The losses will now get reduced to Rs 3,000-5,500 crore, it said in a statement released a day after the Reserve Bank got in the set of relaxations.
"Indian banks were staring at a Rs 25,000-30,000 crore Mark-to-Market (MTM) losses on their fixed income investment portfolio in Q2, FY14 as 10-year G-sec yields hardened from 7.45% as on June 30, 2013, to 9.2% by August 19," it said.
The losses for entire year on account of MTM have been estimated by Icra at Rs 9,000-17,000 crore for the system.

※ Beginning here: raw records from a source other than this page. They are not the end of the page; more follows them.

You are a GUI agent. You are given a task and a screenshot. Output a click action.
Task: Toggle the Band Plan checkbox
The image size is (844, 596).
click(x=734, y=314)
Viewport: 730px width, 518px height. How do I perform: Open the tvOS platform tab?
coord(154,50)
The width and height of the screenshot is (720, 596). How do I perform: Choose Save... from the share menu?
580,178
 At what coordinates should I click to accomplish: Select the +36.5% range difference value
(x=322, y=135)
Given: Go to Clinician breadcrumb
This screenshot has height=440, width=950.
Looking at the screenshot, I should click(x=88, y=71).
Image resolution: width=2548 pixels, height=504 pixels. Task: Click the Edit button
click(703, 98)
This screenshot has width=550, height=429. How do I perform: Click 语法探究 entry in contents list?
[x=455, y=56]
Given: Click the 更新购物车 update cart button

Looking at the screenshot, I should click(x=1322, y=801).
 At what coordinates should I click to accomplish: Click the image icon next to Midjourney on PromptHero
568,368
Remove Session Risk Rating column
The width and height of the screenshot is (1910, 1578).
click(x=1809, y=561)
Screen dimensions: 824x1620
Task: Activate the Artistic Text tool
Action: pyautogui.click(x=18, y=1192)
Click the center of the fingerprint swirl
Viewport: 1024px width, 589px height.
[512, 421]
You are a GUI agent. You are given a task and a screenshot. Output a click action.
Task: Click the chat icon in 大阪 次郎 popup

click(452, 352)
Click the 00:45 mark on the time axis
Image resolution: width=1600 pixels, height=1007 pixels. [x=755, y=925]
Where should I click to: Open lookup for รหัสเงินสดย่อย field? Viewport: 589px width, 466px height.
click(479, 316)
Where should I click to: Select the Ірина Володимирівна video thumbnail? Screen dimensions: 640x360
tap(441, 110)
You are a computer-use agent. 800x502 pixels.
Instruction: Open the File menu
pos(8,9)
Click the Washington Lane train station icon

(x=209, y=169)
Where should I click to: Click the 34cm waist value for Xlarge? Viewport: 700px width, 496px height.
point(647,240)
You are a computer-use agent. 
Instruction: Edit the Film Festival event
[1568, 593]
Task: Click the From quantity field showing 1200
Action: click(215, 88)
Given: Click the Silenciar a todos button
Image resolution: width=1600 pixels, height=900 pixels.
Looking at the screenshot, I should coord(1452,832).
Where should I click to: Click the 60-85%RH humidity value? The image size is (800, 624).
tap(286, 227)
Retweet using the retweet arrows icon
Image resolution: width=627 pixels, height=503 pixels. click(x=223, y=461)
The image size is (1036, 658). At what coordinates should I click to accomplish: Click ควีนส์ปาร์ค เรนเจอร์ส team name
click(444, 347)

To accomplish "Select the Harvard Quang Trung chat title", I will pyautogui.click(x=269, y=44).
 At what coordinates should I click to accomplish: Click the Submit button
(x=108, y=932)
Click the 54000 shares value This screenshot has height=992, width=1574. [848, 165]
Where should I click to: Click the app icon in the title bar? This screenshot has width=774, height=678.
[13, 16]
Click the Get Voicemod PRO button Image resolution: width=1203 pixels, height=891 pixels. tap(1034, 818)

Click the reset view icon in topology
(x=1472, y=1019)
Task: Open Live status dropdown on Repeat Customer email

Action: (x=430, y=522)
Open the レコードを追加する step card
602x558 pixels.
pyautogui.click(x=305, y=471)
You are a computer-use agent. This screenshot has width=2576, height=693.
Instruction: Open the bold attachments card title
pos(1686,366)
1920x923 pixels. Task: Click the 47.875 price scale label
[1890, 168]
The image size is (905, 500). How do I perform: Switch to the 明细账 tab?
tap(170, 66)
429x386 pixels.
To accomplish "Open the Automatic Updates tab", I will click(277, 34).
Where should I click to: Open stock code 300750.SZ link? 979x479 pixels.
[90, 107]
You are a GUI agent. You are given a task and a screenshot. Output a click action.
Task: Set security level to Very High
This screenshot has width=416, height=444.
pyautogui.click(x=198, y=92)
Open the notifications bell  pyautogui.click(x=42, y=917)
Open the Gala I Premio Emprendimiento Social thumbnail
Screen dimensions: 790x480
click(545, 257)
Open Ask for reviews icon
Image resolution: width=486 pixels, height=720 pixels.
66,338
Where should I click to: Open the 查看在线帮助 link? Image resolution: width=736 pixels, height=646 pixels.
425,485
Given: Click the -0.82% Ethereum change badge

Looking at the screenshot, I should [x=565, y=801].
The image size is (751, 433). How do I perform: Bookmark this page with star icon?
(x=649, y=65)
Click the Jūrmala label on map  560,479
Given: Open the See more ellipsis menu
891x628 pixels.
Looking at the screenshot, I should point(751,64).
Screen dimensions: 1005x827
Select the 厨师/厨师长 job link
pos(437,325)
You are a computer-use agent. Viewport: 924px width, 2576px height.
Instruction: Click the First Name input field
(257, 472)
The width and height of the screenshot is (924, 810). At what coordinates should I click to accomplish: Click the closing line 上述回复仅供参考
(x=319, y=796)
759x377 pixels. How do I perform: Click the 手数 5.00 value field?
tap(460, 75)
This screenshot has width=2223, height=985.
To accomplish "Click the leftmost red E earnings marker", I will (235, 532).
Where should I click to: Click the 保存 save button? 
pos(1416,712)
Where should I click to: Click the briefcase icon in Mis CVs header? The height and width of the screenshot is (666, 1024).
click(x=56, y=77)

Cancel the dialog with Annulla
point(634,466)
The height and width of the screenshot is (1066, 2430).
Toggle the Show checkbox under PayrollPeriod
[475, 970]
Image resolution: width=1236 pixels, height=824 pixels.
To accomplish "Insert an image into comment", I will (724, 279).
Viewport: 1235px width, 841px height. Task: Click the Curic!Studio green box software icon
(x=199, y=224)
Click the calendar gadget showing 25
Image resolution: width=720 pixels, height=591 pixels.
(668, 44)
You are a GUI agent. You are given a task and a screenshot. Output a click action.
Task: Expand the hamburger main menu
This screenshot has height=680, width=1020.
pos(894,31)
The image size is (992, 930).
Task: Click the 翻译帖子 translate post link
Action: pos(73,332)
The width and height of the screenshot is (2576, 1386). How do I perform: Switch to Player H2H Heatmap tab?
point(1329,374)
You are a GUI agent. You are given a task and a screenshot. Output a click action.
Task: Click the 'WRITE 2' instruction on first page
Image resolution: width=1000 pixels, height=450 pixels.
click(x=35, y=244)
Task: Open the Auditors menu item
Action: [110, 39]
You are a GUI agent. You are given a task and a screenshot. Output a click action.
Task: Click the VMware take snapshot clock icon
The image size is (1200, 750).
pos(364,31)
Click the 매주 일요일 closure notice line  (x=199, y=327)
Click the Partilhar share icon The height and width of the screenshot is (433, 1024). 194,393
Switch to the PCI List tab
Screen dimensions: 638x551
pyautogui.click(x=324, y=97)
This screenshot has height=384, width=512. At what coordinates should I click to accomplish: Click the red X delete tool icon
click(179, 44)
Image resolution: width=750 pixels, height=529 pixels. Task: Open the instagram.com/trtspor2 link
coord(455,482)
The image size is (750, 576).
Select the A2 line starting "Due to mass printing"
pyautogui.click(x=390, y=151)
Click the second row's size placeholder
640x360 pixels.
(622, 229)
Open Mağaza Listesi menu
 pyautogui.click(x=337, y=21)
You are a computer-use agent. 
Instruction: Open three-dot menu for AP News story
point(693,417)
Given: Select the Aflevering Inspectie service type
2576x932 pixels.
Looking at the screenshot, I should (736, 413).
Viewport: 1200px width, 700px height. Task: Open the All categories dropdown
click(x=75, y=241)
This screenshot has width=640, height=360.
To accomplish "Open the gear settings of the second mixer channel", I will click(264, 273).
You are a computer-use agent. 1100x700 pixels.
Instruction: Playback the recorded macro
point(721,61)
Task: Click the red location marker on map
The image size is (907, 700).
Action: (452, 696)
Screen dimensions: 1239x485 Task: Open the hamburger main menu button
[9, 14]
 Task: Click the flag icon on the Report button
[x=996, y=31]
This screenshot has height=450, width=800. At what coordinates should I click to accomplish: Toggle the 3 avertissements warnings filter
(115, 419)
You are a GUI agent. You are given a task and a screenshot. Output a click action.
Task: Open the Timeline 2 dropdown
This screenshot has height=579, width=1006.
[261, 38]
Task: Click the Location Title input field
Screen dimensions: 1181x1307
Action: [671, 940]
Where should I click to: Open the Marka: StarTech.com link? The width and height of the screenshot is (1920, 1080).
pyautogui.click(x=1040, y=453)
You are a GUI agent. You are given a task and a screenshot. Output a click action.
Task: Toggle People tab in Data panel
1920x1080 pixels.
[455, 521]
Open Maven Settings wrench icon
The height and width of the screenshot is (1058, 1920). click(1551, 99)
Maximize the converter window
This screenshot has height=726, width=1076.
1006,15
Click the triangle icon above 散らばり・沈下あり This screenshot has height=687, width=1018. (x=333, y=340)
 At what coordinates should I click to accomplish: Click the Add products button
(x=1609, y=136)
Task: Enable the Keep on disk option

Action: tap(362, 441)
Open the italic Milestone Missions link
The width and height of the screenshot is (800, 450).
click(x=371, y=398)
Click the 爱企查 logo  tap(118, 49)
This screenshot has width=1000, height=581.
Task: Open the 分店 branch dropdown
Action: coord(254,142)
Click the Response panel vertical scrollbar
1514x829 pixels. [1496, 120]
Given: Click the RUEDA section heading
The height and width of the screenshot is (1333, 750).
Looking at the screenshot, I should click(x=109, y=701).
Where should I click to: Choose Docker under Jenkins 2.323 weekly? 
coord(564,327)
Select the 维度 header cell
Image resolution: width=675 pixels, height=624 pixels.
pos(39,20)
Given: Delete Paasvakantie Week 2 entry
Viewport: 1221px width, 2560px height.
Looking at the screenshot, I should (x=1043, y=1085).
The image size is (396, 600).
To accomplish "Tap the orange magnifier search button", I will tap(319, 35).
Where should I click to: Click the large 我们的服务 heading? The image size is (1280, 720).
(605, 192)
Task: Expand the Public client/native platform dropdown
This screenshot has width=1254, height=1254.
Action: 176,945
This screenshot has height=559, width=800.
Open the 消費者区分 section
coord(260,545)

The measures introduced yesterday include the choice to maintain hold to maturity category bonds at 24.5% as against the earlier decision to bring it down to 23%, transfer securities qualifying for statutory liquidity ratio holding to the HTM category from available for sale category and an one time option to valuing those according to the yield on July 15.
RBI also allowed banks to amortise the MTM losses spread equally over the next three quarters.
It can be noted that yesterday's moves were necessitated due to the hardening of yields, following RBI's liquidity measures starting July 15 and the consequential fears of booking huge MTM losses by the banks.
Icra said as a consequence of the measures yesterday, there will be a "significant reduction" in the provisioning by banks' for the MTM losses.
The rating agency said as the bank have been given an option to convert, the AFS or HFT book will reduce to 5-6% on the portfolio as a result of the shift in investments to MTM.
They will also choose to move the longer duration securities to the MTM as the yields on those were higher only by 0.15% as on July 15 as against June 30, it said.
After the heavy fall in banking stocks yesterday, the BSE's sectoral Bankex gained 0.49% to close at 10,562 points.